I obtained the blank evaluate-taxonomy.qzv file attached. I have tried to include a sample id for extracting frequency data and obtain the following error 'Cannot retrieve an element from an empty/null table' . I have viewed the input files in R using qiimeR. the taxonomy files and relative feature table are not empty and contain the overlapping features. I have tried running the same command above using the collapsed relative frequency table but obtained similar output and ran at various depths. I have applied evaluate-seqs and evaluate-composition with some of the same input files and obtained expected outputs.

Current process cutadapt-demux-dada2 denoise-feature classifier skearn-decontam in R- filter rep-seq, dada2 output, taxonomy by ids of contaminants decontam- quality control plugin.

I would appreciate any guidance on how to make this feature work!

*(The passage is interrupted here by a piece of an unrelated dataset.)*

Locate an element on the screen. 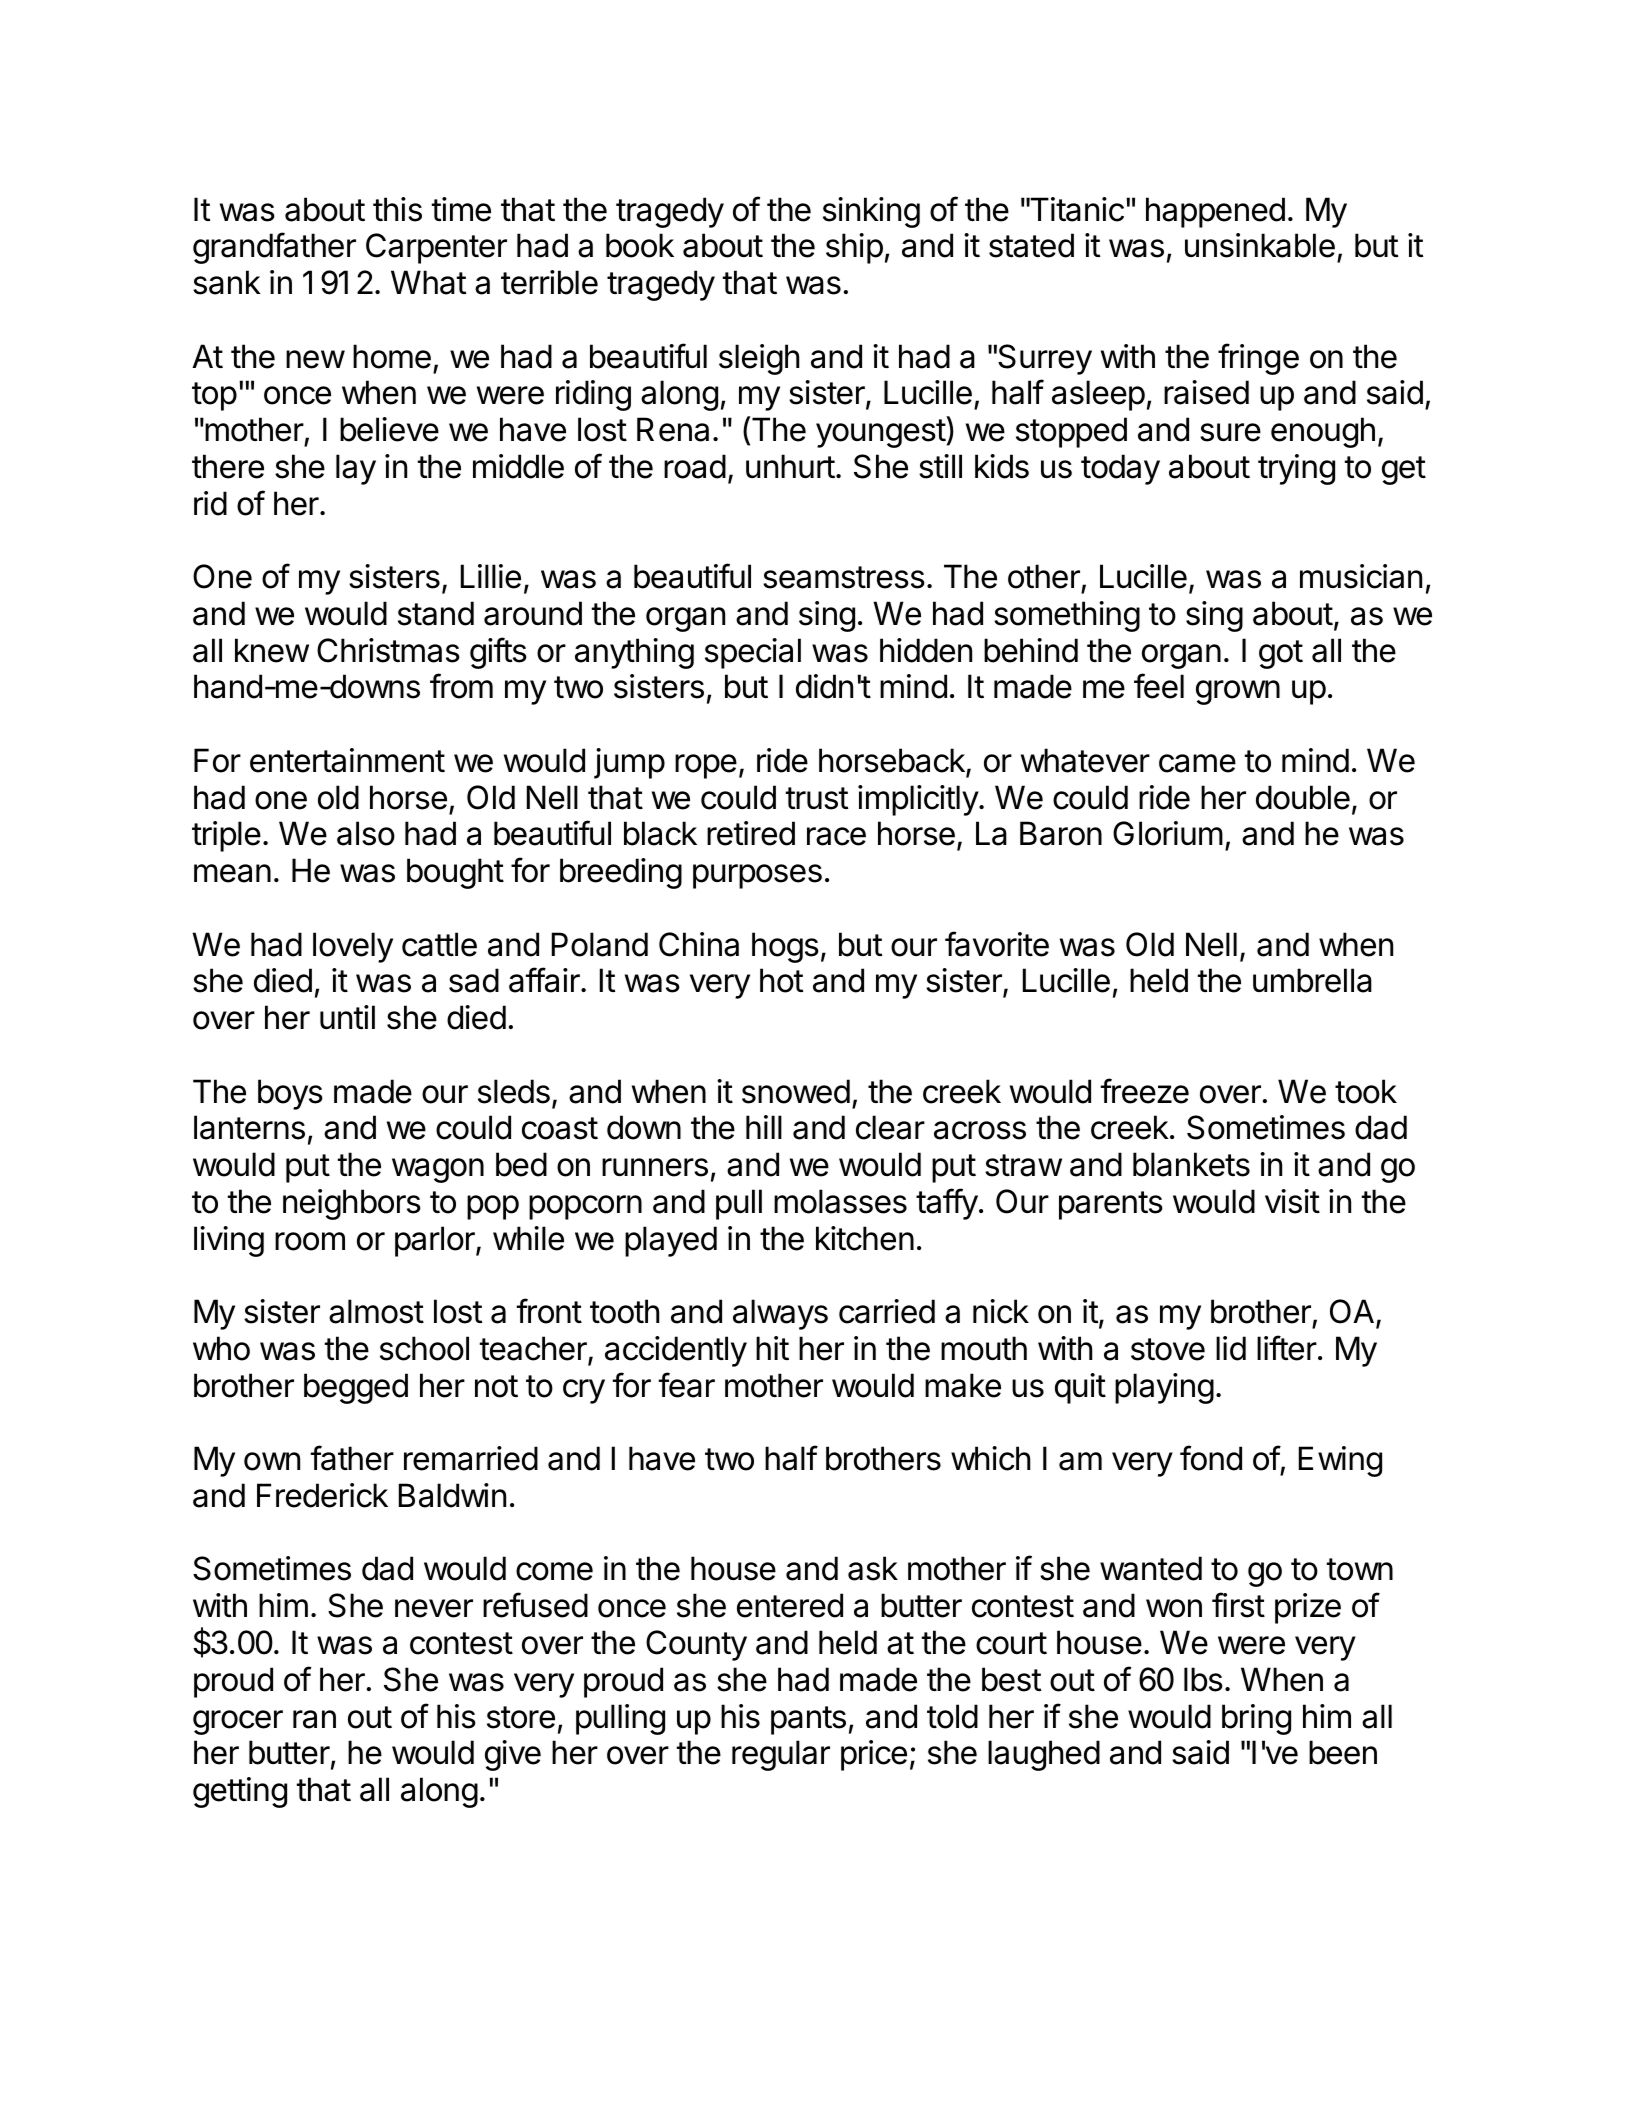  neighbors is located at coordinates (352, 1204).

evaluate-taxonomy.qzv (310.5 KB) classified_expected_taxonomy.qza (56.8 KB) rel_decontam_dada2.qza (39.2 KB) rel_decontam_dada2_collapsed.qza (102.8 KB) decontam_taxonomy.qza (80.2 KB)

Thanks,

Amy

Nicholas_Bokulich · March 25, 2021, 12:31pm

Hi @ahfitzpa ,

Sounds very cool!

The output is not actually blank; you are actually scoring 0 accuracy for all metrics/levels.

This is because the feature IDs do not align between your observed and expected taxonomies.

This method is most useful when you have a list of features with known taxonomies (e.g., simulated data), but your data are from a mock community so you know which taxonomies to expect, but only on a community-wide basis, not for individual sequences.

With that in mind, I think you might want this method instead:
https://docs.qiime2.org/2021.2/plugins/available/quality-control/evaluate-composition/

See also the brief example here:
https://docs.qiime2.org/2021.2/tutorials/quality-control/#evaluating-quality-of-samples-with-known-composition

Hopefully that gets you on the right track! Please let us know if you have more questions.

ahfitzpa · March 25, 2021, 1:00pm

Thank you for such a fast reply. I have used the evaluated composition for the same data and it's incredibly useful, especially for method validation work (so thank you to the creators).

For evaluate taxonomy the ideas is that the feature_ids match? I think I still need some time/coffee or an example to get my head around the features purpose. Perhaps an addition to the tutorial at a future point.

All the best,

Amy

Nicholas_Bokulich · March 25, 2021, 2:14pm

Yes! It is measuring accuracy (as precision, recall, and F-measure) by averaging across many features. The idea is you have a set of input sequences (e.g., simulated sequences or sequences taken from known species). You classify them. Then you compare the expected vs. observed taxonomy for each of these. The expected and observed taxonomies must map to the same feature IDs to perform this comparison. The feature table is just provided if you want to weight these scores using some abundance information.

Yes sorry that would be useful (this method was added after that tutorial was written, and looks like it was not updated)... I will put it on the to-do list

system · April 25, 2021, 8:15pm

This topic was automatically closed 31 days after the last reply. New replies are no longer allowed.